The rules of the GOP convention require a candidate to carry a majority of delegates coming in to the convention to win the thing outright. Failing that, it becomes a high-stakes game of horse trading as leading candidates attempt to convince delegates to switch to their side. And given that Donald Trump and Ted Cruz seem in this thing for the long-haul, and that at least one establishment candidate (Rubio? Kasich?) is bound to tag along, there's a very good chance this race comes down to the wire.

Which leads to the second article, this time via Vox, where Jeff Stein notes that twice in as many days, Donald Trump has threatened to mount an independent campaign for the presidency if he feels that the party has slighted him:
In September 2015, Trump signed a pledge not to launch an independent bid for president if he lost the GOP primary. There was a catch: He added an exception to the pledge that made it invalid if the Republicans mistreated him — "a loophole so enormous it could mean anything Trump wants," as New York magazine's Jonathan Chait pointed out. 

Trump affirmed his willingness to exploit that crater-size exception during a town hall in South Carolina on Monday, in which he criticized the GOP for allegedly packing the last Republican debate audience with Trump opponents. 

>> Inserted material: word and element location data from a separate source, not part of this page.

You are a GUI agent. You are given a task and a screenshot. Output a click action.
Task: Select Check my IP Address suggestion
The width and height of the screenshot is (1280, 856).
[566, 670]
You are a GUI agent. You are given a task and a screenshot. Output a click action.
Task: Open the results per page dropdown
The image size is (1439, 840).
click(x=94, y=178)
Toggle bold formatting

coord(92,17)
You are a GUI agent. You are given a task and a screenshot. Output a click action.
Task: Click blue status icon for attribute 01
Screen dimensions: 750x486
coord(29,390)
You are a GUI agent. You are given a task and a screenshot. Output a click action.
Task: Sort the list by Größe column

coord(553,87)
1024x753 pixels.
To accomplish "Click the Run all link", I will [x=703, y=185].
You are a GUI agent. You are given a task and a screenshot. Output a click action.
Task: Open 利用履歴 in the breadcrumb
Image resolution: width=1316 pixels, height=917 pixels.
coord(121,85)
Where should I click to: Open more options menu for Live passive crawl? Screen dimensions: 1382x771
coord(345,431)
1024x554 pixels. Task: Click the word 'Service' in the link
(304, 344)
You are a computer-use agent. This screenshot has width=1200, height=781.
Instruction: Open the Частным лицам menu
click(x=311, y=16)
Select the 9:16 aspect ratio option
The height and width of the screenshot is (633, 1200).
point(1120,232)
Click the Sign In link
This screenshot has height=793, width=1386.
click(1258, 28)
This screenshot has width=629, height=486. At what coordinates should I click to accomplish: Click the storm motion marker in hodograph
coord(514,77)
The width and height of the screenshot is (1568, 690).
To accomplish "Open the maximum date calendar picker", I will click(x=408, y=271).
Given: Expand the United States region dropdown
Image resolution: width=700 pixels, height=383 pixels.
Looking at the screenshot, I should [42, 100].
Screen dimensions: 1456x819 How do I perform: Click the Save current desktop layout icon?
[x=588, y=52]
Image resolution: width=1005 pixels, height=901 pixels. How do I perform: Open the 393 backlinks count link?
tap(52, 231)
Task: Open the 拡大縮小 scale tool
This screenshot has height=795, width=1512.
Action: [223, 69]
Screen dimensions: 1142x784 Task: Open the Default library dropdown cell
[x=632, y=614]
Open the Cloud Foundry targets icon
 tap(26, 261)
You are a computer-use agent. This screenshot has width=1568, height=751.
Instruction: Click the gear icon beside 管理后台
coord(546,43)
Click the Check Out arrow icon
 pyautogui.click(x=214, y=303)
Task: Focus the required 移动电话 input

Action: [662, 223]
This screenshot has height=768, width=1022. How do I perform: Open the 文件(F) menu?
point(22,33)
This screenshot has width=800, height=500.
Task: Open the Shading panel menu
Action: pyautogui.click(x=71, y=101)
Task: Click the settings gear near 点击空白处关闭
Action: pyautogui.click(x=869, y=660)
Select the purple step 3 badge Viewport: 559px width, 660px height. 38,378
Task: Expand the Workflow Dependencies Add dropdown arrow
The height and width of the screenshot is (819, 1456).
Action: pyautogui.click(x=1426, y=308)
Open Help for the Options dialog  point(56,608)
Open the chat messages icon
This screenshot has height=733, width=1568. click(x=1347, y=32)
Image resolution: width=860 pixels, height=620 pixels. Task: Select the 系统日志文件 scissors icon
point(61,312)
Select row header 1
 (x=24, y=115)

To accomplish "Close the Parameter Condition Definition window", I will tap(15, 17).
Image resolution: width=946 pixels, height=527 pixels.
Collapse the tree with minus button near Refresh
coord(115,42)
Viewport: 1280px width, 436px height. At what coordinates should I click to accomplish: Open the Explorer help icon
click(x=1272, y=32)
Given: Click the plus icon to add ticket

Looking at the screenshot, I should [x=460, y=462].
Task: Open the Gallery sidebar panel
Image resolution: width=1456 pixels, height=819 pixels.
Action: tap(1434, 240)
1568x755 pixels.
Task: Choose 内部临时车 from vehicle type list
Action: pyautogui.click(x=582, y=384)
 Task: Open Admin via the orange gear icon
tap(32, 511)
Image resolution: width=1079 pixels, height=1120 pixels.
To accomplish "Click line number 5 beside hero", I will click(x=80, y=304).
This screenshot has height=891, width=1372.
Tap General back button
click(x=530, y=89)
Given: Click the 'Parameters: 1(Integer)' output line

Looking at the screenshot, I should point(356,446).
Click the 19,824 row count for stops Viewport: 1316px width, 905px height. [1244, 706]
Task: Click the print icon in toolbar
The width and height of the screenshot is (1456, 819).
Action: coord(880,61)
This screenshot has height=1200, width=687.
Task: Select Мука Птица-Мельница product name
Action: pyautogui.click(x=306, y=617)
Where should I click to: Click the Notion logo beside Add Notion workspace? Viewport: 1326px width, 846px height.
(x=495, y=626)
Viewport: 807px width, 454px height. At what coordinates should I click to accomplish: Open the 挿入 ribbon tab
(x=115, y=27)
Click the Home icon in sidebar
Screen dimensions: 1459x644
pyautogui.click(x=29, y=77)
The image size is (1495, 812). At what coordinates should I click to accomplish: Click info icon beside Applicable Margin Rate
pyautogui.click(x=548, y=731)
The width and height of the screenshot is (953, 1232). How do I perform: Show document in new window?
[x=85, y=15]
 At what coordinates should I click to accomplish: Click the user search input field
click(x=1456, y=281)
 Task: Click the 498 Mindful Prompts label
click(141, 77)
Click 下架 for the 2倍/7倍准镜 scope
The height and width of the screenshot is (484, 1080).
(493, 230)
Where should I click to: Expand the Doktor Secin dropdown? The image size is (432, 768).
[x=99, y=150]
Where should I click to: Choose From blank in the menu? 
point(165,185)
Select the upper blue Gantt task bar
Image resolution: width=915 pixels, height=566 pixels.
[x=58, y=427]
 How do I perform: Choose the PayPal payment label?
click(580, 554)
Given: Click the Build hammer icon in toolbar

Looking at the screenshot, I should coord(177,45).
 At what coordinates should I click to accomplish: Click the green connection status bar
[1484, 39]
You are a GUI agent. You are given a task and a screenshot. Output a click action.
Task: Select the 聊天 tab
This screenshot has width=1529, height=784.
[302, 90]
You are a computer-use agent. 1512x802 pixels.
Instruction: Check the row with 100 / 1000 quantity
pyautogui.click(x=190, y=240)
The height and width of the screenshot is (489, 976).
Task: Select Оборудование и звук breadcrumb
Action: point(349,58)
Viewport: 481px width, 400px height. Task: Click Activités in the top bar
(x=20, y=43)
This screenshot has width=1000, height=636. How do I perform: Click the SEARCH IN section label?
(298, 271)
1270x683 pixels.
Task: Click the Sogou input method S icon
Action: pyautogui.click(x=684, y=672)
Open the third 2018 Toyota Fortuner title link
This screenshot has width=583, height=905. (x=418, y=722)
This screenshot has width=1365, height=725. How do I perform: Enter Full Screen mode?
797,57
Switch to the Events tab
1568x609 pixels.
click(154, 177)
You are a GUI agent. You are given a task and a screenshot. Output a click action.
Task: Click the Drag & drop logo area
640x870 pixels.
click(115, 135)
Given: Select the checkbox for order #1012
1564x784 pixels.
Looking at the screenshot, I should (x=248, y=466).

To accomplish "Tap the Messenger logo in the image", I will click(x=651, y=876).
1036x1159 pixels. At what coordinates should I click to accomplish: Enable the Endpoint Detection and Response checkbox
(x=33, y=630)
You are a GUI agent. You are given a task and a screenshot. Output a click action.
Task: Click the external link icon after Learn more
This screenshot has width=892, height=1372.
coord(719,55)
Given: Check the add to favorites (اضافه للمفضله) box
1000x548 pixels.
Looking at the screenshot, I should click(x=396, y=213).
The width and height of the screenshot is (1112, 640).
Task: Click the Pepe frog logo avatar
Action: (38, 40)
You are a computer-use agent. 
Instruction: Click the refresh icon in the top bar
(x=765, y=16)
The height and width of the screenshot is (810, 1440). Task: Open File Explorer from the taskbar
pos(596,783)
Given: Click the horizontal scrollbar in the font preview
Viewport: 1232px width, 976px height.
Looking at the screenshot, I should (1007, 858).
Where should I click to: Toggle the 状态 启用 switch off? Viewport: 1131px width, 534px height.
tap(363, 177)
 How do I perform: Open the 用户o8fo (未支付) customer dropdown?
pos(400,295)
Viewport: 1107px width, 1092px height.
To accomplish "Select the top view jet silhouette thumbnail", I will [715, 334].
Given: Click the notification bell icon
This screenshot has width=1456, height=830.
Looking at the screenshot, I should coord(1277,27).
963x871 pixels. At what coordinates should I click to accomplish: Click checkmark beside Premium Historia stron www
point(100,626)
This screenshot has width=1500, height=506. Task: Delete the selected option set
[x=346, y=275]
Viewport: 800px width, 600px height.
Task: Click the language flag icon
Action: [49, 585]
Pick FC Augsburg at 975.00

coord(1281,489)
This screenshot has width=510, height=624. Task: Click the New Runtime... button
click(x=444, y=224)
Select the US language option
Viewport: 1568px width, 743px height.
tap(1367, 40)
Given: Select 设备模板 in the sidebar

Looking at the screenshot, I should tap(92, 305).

"The RNC better get its act together because, you know, I signed a pledge. The pledge isn’t being honored by the RNC," Trump said, according to ABC News. "I signed a pledge, but it’s a double-edged pledge. As far as I’m concerned, they’re in default on their pledge."
The pressing question now is this: if Donald Trump heads into the GOP convention holding a plurality of delegates, but loses to Cruz, Rubio or Kasich through bartering and back-room deals, what comes next? Does Trump swallow his pride, shake hands with the other men in the room, congratulate them on a race well run and then go home? Or does he stage a press conference, point an accusatory finger at the RNC and announce that he will make good on his pledge to run as an independent as a result of what he decrees as the Republican Party's failure to abide by its pledge to treat him fairly?